Suddenly Beauchamp glanced upward.
Renee turned from a startled contemplation of his frown, and beheld Mrs.
Rosamund Culling in the room.
BOOK 5. - CHAPTER XLI - A LAME VICTORY
The intruder was not a person that had power to divide them; yet she came
between their hearts with a touch of steel.
'I am here in obedience to your commands in your telegram of this
evening,' Rosamund replied to Beauchamp's hard stare at her; she
courteously spoke French, and acquitted herself demurely of a bow to the
lady present.
Renee withdrew her serious eyes from Beauchamp. She rose and
acknowledged the bow.
'It is my first visit to England, madame!

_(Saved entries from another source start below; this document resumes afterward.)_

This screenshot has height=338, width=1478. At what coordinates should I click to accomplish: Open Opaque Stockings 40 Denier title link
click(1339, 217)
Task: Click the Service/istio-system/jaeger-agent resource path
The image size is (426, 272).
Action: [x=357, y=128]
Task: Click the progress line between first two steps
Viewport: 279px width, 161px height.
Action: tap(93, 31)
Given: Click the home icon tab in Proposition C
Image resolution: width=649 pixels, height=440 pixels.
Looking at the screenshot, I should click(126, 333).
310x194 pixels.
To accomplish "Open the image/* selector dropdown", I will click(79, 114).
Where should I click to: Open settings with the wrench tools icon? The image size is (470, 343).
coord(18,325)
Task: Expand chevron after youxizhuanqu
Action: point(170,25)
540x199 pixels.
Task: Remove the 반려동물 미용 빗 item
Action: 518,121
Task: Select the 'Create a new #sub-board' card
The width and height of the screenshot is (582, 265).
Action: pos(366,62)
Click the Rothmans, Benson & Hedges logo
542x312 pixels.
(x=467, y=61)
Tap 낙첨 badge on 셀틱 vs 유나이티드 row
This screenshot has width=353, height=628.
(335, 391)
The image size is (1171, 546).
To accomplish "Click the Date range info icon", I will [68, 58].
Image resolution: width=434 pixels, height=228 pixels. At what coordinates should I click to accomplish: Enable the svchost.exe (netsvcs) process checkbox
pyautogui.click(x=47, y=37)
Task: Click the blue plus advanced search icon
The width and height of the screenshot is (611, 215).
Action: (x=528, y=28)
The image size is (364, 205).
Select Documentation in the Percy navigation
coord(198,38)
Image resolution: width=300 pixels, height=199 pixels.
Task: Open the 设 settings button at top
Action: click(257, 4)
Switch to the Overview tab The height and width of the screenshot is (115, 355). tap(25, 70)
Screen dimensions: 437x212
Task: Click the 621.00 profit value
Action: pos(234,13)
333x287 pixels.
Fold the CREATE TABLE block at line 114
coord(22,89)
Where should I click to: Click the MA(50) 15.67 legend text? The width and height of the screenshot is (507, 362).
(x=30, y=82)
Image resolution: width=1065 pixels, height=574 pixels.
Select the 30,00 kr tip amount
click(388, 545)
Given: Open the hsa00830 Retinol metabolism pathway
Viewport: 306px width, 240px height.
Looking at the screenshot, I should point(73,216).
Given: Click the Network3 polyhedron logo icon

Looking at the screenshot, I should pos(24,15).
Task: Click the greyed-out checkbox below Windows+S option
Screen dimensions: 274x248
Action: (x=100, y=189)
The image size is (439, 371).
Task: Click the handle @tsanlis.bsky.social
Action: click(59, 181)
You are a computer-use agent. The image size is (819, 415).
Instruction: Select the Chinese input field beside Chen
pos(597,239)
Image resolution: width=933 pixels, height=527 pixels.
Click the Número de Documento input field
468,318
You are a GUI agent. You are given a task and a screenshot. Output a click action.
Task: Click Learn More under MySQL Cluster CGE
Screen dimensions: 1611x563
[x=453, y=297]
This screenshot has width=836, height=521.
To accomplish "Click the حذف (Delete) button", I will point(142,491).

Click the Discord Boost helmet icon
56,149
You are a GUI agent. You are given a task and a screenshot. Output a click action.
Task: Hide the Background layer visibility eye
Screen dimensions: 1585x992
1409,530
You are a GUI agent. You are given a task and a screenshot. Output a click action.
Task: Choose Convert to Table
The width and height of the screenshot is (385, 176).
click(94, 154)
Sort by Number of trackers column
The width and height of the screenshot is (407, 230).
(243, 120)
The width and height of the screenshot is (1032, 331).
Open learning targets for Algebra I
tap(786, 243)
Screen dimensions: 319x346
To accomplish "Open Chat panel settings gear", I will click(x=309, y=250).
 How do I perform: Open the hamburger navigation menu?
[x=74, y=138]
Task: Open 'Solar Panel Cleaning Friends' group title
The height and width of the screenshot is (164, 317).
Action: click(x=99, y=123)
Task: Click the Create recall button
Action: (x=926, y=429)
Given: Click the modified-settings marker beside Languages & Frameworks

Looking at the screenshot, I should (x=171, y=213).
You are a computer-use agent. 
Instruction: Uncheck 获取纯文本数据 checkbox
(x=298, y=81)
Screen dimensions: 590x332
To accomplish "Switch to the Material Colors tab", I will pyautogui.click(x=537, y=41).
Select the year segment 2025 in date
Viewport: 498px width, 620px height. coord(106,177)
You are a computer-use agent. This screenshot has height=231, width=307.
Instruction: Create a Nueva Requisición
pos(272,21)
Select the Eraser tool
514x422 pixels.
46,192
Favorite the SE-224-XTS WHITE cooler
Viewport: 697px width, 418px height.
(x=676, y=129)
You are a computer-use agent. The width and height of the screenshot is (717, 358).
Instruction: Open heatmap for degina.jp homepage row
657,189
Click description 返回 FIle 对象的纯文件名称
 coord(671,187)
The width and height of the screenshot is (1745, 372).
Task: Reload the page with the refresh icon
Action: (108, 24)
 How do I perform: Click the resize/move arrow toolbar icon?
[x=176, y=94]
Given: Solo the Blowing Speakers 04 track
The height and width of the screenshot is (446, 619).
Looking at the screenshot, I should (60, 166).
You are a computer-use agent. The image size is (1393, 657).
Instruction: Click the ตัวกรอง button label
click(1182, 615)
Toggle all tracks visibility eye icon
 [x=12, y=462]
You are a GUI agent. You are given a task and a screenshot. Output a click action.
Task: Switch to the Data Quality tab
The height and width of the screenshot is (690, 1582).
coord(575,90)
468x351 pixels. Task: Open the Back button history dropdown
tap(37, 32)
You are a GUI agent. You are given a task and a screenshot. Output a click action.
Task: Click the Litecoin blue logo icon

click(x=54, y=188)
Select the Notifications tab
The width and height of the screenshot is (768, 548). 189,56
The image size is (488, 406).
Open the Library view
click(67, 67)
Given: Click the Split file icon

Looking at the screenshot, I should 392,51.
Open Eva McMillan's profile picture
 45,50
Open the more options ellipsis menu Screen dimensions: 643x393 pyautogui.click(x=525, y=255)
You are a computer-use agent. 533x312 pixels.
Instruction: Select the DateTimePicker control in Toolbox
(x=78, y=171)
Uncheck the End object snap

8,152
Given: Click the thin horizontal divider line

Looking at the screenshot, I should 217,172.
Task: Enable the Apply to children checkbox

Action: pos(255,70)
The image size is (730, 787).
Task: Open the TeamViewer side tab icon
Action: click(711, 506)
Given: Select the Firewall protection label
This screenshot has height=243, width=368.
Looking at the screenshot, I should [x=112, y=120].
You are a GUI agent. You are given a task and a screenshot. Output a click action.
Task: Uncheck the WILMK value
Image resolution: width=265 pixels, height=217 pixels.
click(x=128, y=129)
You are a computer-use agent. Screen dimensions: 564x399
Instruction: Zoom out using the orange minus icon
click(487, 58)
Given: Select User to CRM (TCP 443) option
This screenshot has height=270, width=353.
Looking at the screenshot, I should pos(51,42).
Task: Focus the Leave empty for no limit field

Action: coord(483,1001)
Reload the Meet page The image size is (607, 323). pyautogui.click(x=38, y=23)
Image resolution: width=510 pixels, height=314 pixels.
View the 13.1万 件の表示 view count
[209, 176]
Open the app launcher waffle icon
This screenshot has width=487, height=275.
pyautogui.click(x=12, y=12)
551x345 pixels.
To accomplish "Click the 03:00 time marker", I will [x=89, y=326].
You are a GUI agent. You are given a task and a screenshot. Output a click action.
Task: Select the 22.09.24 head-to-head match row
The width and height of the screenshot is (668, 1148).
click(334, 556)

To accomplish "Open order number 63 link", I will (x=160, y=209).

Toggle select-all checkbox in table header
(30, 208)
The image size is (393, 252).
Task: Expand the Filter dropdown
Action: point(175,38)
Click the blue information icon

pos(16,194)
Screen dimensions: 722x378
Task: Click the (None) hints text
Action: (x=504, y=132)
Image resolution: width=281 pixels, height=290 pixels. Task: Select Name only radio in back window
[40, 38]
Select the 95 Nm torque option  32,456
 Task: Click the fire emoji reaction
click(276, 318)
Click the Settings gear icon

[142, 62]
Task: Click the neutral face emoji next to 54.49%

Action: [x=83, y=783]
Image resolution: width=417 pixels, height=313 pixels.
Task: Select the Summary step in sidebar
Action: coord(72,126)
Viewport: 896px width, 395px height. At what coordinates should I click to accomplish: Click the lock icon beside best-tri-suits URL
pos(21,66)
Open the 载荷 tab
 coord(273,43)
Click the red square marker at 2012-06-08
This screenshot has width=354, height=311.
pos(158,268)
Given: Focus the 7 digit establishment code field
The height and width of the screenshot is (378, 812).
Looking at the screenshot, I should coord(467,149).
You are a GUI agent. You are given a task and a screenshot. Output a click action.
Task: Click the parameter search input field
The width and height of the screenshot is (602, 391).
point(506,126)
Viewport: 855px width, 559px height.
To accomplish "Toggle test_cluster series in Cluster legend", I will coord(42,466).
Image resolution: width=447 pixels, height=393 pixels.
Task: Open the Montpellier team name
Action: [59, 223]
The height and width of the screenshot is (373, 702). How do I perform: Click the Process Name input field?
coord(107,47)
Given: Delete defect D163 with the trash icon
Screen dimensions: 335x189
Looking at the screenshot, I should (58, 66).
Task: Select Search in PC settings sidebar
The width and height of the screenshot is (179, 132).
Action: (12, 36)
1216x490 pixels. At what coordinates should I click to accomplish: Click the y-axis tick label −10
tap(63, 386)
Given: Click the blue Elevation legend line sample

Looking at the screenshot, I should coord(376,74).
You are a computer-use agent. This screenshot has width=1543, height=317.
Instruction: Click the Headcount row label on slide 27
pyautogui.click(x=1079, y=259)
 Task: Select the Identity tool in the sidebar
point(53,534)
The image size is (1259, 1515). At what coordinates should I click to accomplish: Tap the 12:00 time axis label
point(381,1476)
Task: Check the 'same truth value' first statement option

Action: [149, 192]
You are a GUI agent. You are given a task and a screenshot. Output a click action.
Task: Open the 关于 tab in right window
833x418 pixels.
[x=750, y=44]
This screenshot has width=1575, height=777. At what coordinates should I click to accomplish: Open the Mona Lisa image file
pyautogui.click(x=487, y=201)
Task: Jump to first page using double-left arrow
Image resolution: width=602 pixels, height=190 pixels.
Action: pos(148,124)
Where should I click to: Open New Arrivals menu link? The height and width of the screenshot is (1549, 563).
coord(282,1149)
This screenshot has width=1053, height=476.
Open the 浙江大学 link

'I could have desired, Madame la marquise, more agreeable weather for
you.'
'My friends in England will dispel the bad weather for me, madame'; Renee
smiled softly: 'I have been studying my French-English phrase-book, that
I may learn how dialogues are conducted in your country to lead to
certain ceremonies when old friends meet, and without my book I am at
fault. I am longing to be embraced by you . . . if it will not be
offending your rules?'
Rosamund succumbed to the seductive woman, whose gentle tooth bit through
her tutored simplicity of manner and natural graciousness, administering
its reproof, and eluding a retort or an excuse.
She gave the embrace. In doing so she fell upon her conscious
awkwardness for an expression of reserve that should be as good as irony
for irony, though where Madame de Rouaillout's irony lay, or whether it
was irony at all, our excellent English dame could not have stated, after
the feeling of indignant prudery responding to it so guiltily had
subsided.
Beauchamp asked her if she had brought servants with her; and it
gratified her to see that he was no actor fitted to carry a scene through
in virtue's name and vice's mask with this actress.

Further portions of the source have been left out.